| What to do |
Each line from the one that contains "This screenshot has height=734, width=1039." through the last line of the listing below is to be returned exactly as it stands, and nothing else.

§ §

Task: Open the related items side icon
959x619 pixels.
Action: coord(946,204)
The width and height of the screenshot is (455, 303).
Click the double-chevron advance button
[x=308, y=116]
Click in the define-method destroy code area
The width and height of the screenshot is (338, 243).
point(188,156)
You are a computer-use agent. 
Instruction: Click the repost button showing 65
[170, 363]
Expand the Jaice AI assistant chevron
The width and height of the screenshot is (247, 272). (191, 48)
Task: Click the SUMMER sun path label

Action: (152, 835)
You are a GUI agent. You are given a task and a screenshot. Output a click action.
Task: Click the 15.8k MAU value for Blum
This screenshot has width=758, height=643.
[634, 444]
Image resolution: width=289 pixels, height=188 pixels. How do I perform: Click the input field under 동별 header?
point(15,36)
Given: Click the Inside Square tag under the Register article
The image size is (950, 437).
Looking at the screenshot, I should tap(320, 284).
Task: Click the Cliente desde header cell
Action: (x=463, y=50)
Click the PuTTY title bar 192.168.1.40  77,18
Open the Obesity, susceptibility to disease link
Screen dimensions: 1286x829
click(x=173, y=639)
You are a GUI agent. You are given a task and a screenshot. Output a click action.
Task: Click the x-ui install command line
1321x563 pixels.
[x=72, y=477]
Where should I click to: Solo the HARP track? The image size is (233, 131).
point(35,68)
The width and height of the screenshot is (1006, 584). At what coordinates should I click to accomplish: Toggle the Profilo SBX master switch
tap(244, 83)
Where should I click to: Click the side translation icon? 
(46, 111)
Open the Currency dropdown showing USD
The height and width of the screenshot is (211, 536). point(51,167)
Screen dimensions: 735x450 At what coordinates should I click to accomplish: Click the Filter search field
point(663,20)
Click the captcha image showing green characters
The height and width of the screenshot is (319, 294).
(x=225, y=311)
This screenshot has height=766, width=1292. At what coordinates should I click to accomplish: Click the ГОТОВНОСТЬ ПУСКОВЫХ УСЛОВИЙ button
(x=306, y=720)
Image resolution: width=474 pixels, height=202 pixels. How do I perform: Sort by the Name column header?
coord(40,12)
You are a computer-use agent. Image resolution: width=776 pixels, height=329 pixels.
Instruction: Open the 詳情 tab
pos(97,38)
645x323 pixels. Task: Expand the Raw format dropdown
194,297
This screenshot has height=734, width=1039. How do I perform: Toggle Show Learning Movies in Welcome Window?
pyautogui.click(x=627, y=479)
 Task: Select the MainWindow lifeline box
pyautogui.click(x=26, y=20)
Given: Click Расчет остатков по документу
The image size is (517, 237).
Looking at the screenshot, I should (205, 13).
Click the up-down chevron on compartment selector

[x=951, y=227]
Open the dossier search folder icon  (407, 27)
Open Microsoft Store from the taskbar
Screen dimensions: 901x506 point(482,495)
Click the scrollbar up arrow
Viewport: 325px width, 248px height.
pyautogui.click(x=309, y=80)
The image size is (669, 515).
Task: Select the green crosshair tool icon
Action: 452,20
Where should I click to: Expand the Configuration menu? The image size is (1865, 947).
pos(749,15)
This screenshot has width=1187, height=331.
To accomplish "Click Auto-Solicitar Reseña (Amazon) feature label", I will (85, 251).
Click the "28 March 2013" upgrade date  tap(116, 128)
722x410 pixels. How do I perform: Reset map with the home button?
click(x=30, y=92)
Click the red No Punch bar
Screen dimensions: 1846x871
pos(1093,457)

§ §

| Finished task |
This screenshot has height=734, width=1039. How do I perform: Toggle Show Learning Movies in Welcome Window?
pyautogui.click(x=627, y=479)
 Task: Select the MainWindow lifeline box
pyautogui.click(x=26, y=20)
Given: Click Расчет остатков по документу
The image size is (517, 237).
Looking at the screenshot, I should (205, 13).
Click the up-down chevron on compartment selector

[x=951, y=227]
Open the dossier search folder icon  (407, 27)
Open Microsoft Store from the taskbar
Screen dimensions: 901x506 point(482,495)
Click the scrollbar up arrow
Viewport: 325px width, 248px height.
pyautogui.click(x=309, y=80)
The image size is (669, 515).
Task: Select the green crosshair tool icon
Action: 452,20
Where should I click to: Expand the Configuration menu? The image size is (1865, 947).
pos(749,15)
This screenshot has width=1187, height=331.
To accomplish "Click Auto-Solicitar Reseña (Amazon) feature label", I will (85, 251).
Click the "28 March 2013" upgrade date  tap(116, 128)
722x410 pixels. How do I perform: Reset map with the home button?
click(x=30, y=92)
Click the red No Punch bar
Screen dimensions: 1846x871
pos(1093,457)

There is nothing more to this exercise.